Do you know what district this moron's from. This is something I would expect from Taft trying to get cash to get his butt out of the fire. If you know the disrict this guys from I will have to start sending letters and e- mail.


----------



## BandanaMan (Jul 27, 2005)

Here's the "moron" you want to email!

http://www.senate.state.oh.us/senators/bios/sd_13.html


----------



## 460461whatever (Jan 22, 2005)

*are we sure it's a bad thing?*

I know it's a risky idea, but I know how forest regrowth and even strip mining has enhanced hunting and, more importantly, wildlife habitat, especially from logging. I don't know if all mining is benificial to wildlife, but I've seen several open pit mines that, even when in use, were excellent wildlife attractors. I guess I'd fight the mining, just because it leaves permanant scars but old growth forests need to be opened up from time to time to allow young growth to happen. That young growth is usually hard to hunt for many years, but this is the "refuge" that animals love to live in. It really depends on who's managing the harvest of the trees and how the land is left afterwards. If they pass their bill, with dedicated park management, they will only take a few small tracts each year which should improve habitat. Good luck.


----------



## doctariAFC (Aug 25, 2005)

460461whatever said:


> I know it's a risky idea, but I know how forest regrowth and even strip mining has enhanced hunting and, more importantly, wildlife habitat, especially from logging. I don't know if all mining is benificial to wildlife, but I've seen several open pit mines that, even when in use, were excellent wildlife attractors. I guess I'd fight the mining, just because it leaves permanant scars but old growth forests need to be opened up from time to time to allow young growth to happen.

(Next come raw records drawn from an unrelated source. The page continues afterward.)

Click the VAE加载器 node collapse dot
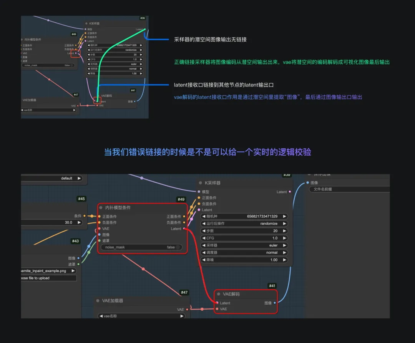This screenshot has height=343, width=415. (98, 301)
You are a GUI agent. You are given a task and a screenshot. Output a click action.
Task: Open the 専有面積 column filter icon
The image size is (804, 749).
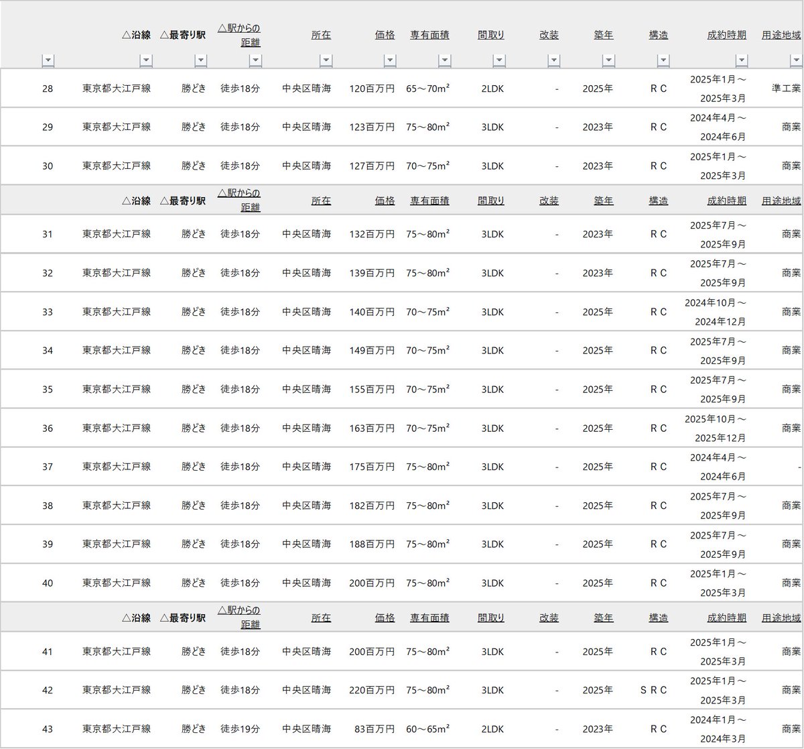click(444, 60)

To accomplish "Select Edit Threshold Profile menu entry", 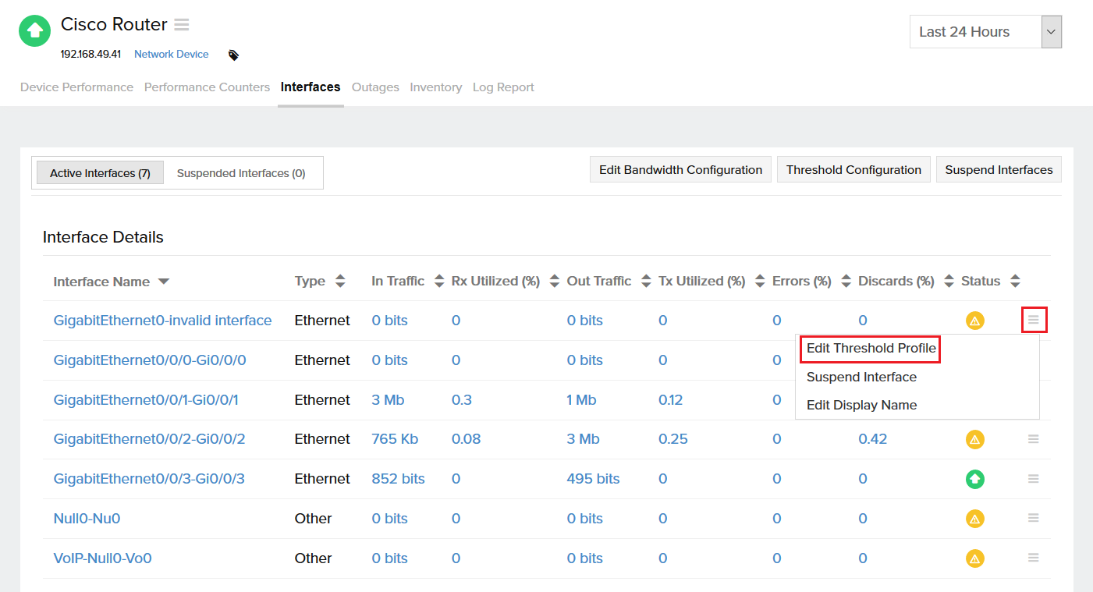I will [x=868, y=349].
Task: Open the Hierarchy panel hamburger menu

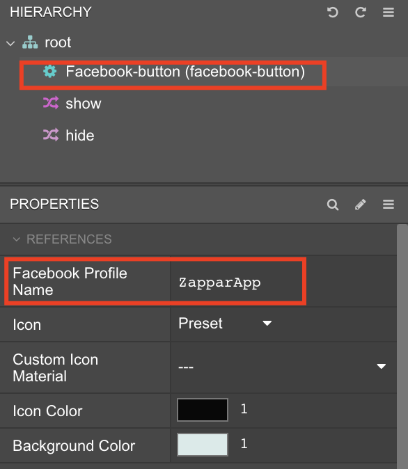Action: pyautogui.click(x=389, y=13)
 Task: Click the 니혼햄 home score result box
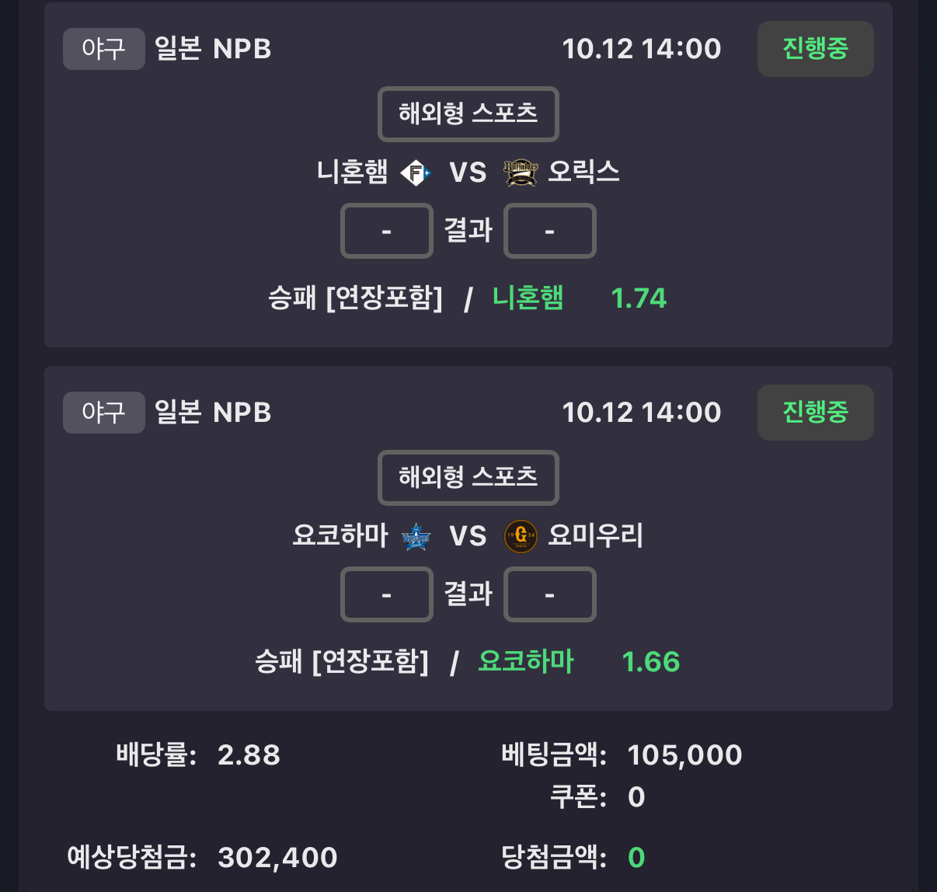(386, 231)
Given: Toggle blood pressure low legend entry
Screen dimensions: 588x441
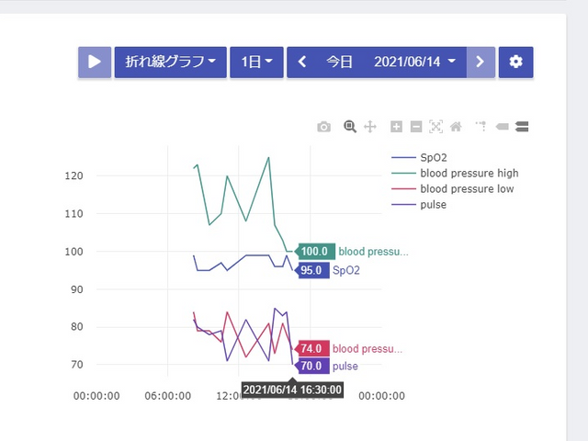Looking at the screenshot, I should 467,189.
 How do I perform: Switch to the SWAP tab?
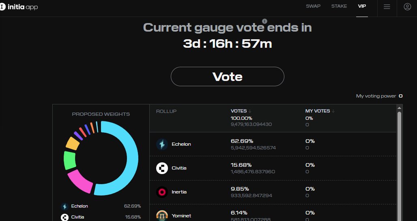click(313, 6)
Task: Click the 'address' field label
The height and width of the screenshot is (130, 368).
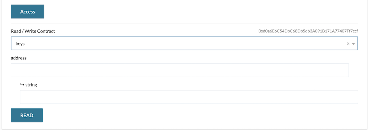Action: (x=19, y=58)
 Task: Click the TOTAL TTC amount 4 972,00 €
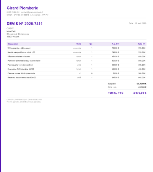click(x=140, y=93)
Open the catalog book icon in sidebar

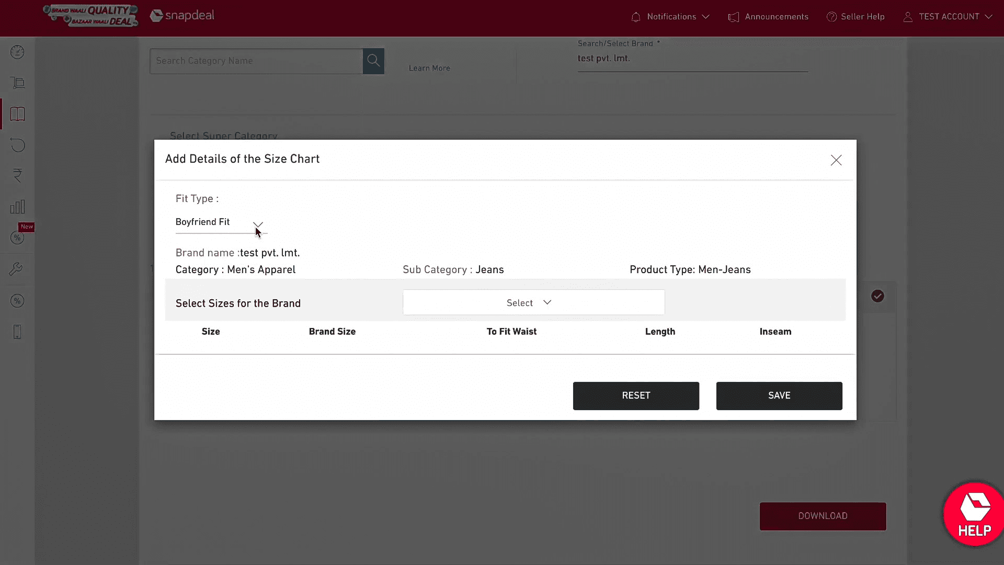(17, 114)
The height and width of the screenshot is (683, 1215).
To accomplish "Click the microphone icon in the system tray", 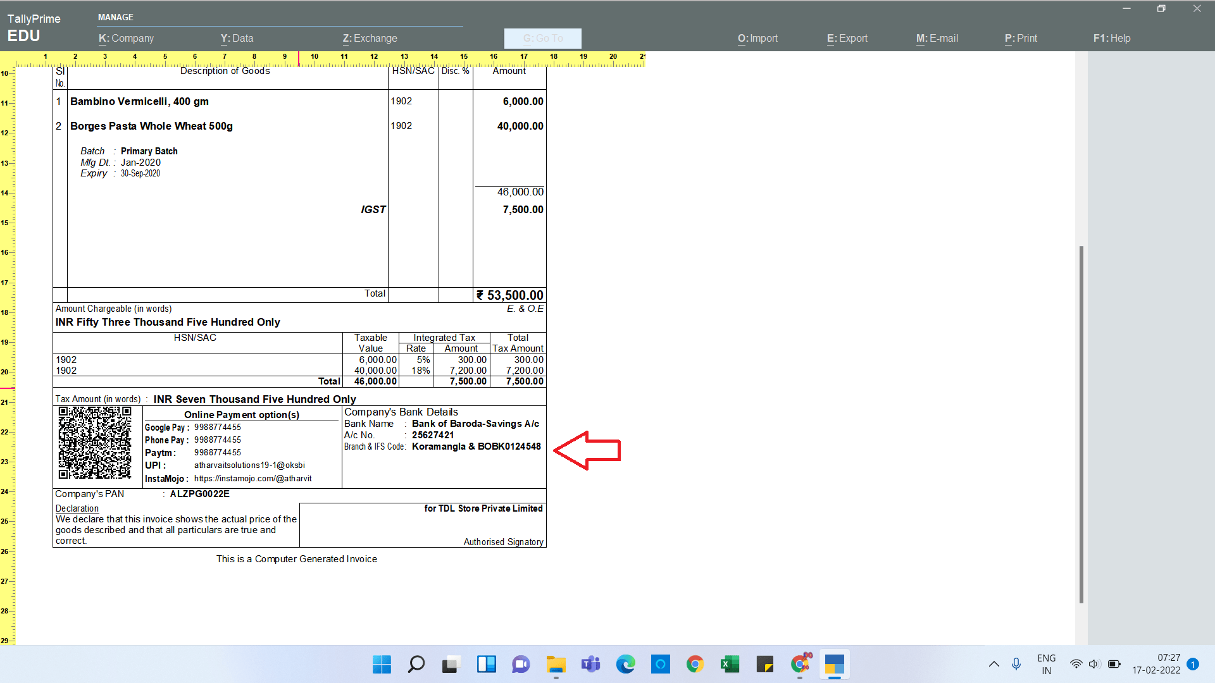I will point(1016,664).
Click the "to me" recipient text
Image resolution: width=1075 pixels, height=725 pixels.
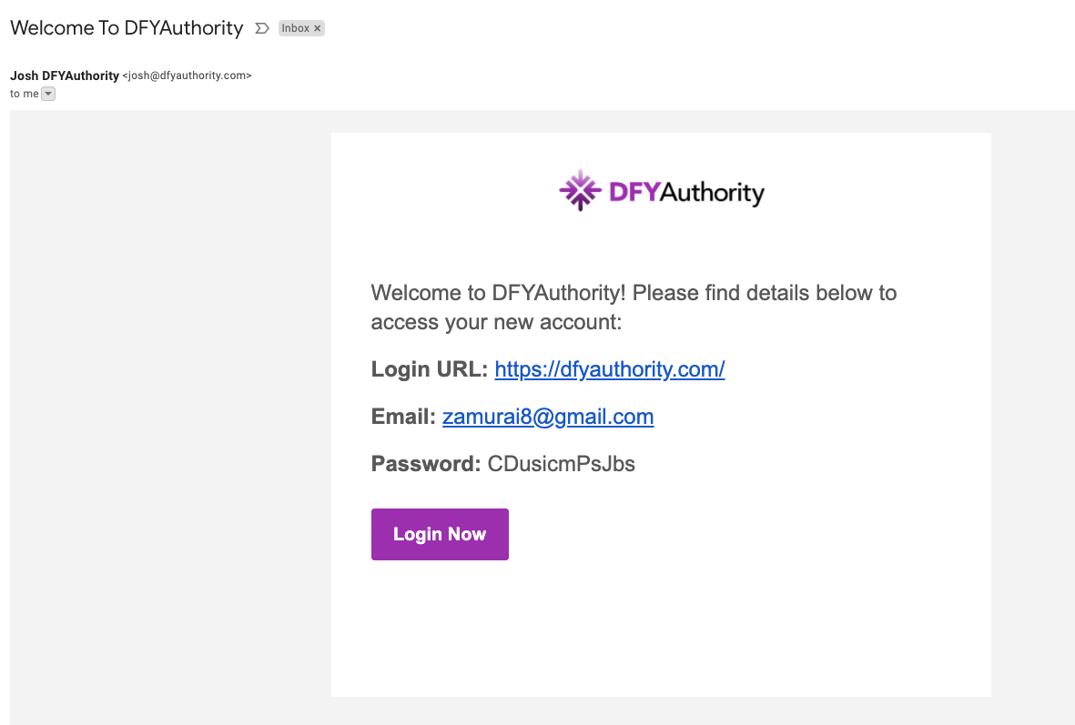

That young growth is usually hard to hunt for many years, but this is the "refuge" that animals love to live in. It really depends on who's managing the harvest of the trees and how the land is left afterwards. If they pass their bill, with dedicated park management, they will only take a few small tracts each year which should improve habitat. Good luck.


Not to mention restoring food sources like tender forbs that get choked out by Old Growth canopies. Mining should be out. We do not have a sound enough understanding what the mining action would do to the water tables, which geologically could affect a much larger area than the mine itself. I would not necessarily jump to thwart, but I would certainly ask some very hard questions regarding an actual land management plan, planned areas of logging, time frames, criteria for cutting trees. I would be against the clear-cut approach, but selective harvest based on trunk diameter isn't bad. I would get the moron to commit to a firm plan, backing it up with sound conservation goals and expected results, including any potential geological pitfalls along the way.


----------



## 460461whatever (Jan 22, 2005)

*Habitat Restoration*



doctariAFC said:


> Not to mention restoring food sources like tender forbs that get choked out by Old Growth canopies. Mining should be out. We do not have a sound enough understanding what the mining action would do to the water tables, which geologically could affect a much larger area than the mine itself. I would not necessarily jump to thwart, but I would certainly ask some very hard questions regarding an actual land management plan, planned areas of logging, time frames, criteria for cutting trees. I would be against the clear-cut approach, but selective harvest based on trunk diameter isn't bad. I would get the moron to commit to a firm plan, backing it up with sound conservation goals and expected results, including any potential geological pitfalls along the way.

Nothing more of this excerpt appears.